→ Texto de la página:
▬▬▬▬▬▬

Lo extraordinario ya no lo es. Lo catastrófico que era muy improbable ahora es mucho más probable. El Mediterráneo es una zona especialmente afectada por inundaciones, sequías y fuegos, de siempre sí, pero ahora más y más por el aumento de la temperatura del mar, que este año, en superficie, ha rozado los 30ºC en verano.
Todo problema humano complejo tiene una solución fácil, plausible y equivocada. H.L. Mencken
Algunas lecciones habrá que sacar del desastre de la DANA. De ellas, la principal es que el país está cada vez más inadaptado a las condiciones ambientales, que cambian como consecuencia del cambio climático. Desde tiempo inmemorial, nuestra civilización se construye contra la naturaleza, en lugar de en armonía con ella. Esto es profundamente estúpido, porque la naturaleza es mucho más poderosa que nosotros, pero tiene una explicación racional: nos mueve la codicia, acompañada por la ignorancia y el egoísmo. De la naturaleza podemos cambiar algunos aspectos, pero estamos hablando de un sistema de inmensa complejidad, que alteramos sin ser capaces de predecir los resultados de estos cambios. O, aun sabiendo que existen riesgos, optamos por lo que produce beneficios a corto plazo, motivación que quizás no sea estúpida a nivel personal pero, sin duda, es socialmente dañina e inmoral.
Las riadas mortales no son ninguna novedad en los alrededores del Mediterráneo. Existen muchos ejemplos. Hace más de sesenta años, fui voluntario a sacar barro del Vallès, de la riada que causó cerca de un millar de muertos, y vi a los entonces príncipes Juan Carlos y Sofía a pocos metros, haciendo el obligado acto de presencia, sólo que en aquella época mandaba el dictador y, claro, no había grupitos de extrema derecha encendiendo los ánimos y el rencor de los afectados. Por otra parte, sabíamos quiénes eran los príncipes, pero también que no se les podía imputar culpa alguna del desastre ya que no tenían responsabilidades políticas. Otra diferencia con la reciente DANA es que, ni la meteorología estaba tan avanzada como ahora, ni existían sistemas de alerta eficientes que pudieran fallar por mala gestión. Pero era idéntico el hecho de que zonas inundables se habían ocupado con viviendas, almacenes y fábricas, que existían infraestructuras que interferían con el curso de las aguas, en definitiva, que la ocupación del territorio había prescindido de tener en cuenta y proteger estructuras y flujos naturales. Y esto lo habían hecho posible las mismas causas que ahora, con iguales niveles de corrupción e ineptitud.
Trabajos de recuperación del interior del Molino de Torrella (Sabadell) después de la inundación del Vallés de 1962. Autor: Carlos Pérez de Rozas (AHS)

▬▬▬▬▬▬

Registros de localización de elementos
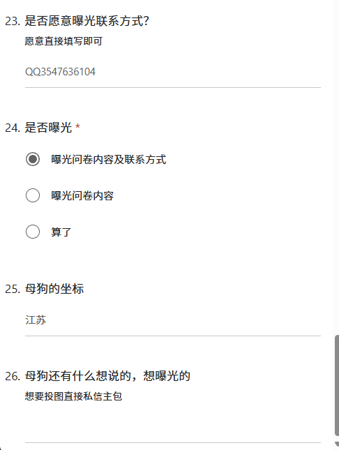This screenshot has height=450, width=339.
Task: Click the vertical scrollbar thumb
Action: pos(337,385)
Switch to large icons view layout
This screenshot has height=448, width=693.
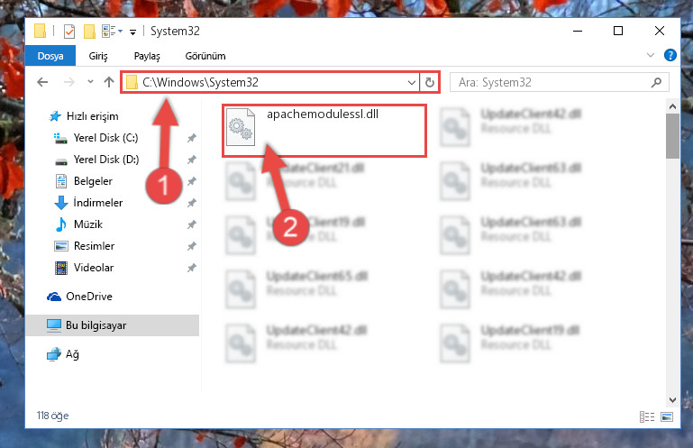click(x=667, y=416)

▬▬▬▬▬▬

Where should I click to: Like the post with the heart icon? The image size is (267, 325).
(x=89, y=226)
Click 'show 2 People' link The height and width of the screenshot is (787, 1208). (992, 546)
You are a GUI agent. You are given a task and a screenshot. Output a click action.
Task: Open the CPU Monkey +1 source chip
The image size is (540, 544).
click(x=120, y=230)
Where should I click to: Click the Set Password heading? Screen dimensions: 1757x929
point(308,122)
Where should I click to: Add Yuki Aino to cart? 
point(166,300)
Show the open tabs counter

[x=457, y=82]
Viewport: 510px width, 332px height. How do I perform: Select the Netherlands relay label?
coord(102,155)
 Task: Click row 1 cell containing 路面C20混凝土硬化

▬▬▬▬▬▬

→ Tarea A:
Renombra "Molino de Torrella" como "Molí de Torrella" en el texto sobre la DANA y escribe de nuevo el pasaje que va de "Trabajos de recuperación" a "de Rozas (AHS)" con ese cambio.
→ Tarea B:
Según el texto sobre la DANA, ¿qué temperatura ha rozado este año el mar Mediterráneo en superficie durante el verano?

→ Resultado A:
Trabajos de recuperación del interior del Molí de Torrella (Sabadell) después de la inundación del Vallés de 1962. Autor: Carlos Pérez de Rozas (AHS)

→ Resultado B:
Ha rozado los 30 ºC.